You will see the composer.json is updated and the module is downloaded automatically:

 

composer-json-updated-module-downloaded-automatically
Composer.json is updated and the Google Analytics module is downloaded automatically

 

Your GIT status will probably look like this:

 

Git-status-installing-open-social-with-composer
GIT status

 

Let’s push all of this to your GIT repository. Before you do, make sure to check the .gitignore thoroughly and make any necessary changes. It’s a best practice to not include any database settings in a GIT repository. Because of this you might want to add public_html/sites/default/settings.php to the .gitignore file. If you are satisfied, then commit and push your changes to origin.

Install on production using GIT, Composer, and Drush

Now that the repository is up-to-date we can use GIT to retrieve the files on production, use Composer to get the dependencies on production and use Drush to install the website.

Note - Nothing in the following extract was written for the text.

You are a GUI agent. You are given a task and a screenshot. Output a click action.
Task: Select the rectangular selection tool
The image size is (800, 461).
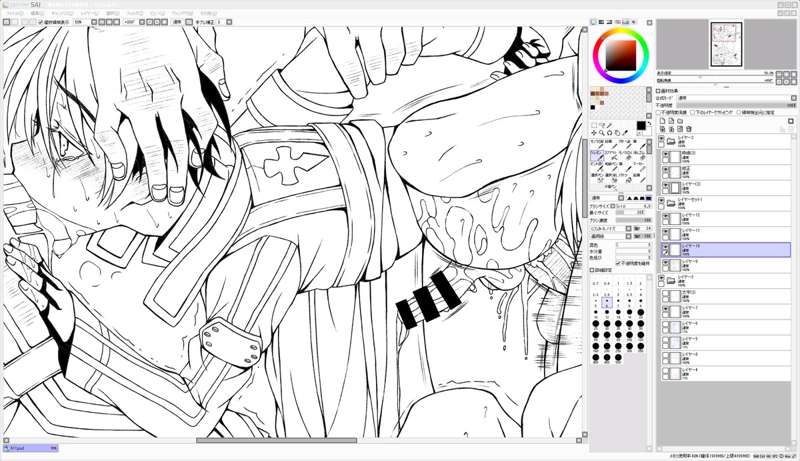pyautogui.click(x=596, y=124)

It’s important that you use GIT to clone your repository in the correct directory. This is usually one directory above your webroot. For example:

  • DirectAdmin: /home/<username>/domains/<domainname> (webroot = public_html)
  • Plesk: /home/httpd/vhosts/yourdomain.com (webroot = httpdocs)
  • Ubuntu 14.04 or later and Apache: /var/www (webroot = HTML)

 

Now add ssh to the web-server and make sure you are in the correct folder and clone your application.

git clone my-url my-destination
composer install --no-dev
cd webroot
drush site-install social --db-url=mysql://root:pass@localhost:port/dbname

That’s it!

Update to the latest version of Open Social

Making sure you’re always running the latest version of Open Social is easy! Whenever there’s a new update available on drupal.org/project/social just go to your local environment and run:

composer update --with-dependencies

That command will automatically update all packages and their dependencies to the latest version. It will change the composer.lock file.

cd webroot
drush cache-rebuild
drush updb
drush entup
drush -y fra --bundle=social

Make sure you test the site locally, verify that everything works, and commit and push the changes to origin repository.

Now ssh to your production web-server and update your application.

git pull origin master
composer install --no-dev
cd webroot
drush cache-rebuild
drush updb
drush entup
drush -y fra --bundle=social

You can find instructions on how to update Open Social in our Documentation Guide as well.

Conclusion

This blog isn’t a 100% inclusive. You could also use a core configuration management workflow, push the files to production via SFTP, set the vendor directory in the public_html folder, use Docker to install your local site, use Pantheon or Platform.sh to build and update the site automatically, etc.

That said, this should give you an idea about how to manage your Open Social installation with Composer. In our opinion, this comes the closest to a best practice for individual installations.

In summary:

  • GIT: use it to put your files in version control and retrieve the latest files on all environments (development, test, acceptance, production).
  • Composer: use it to manage all your dependencies, including Open Social, Drupal contributions, and their versions (composer.lock).
  • Drush: use it to install your site, enable/ disable modules, run database updates, and revert configuration via Features.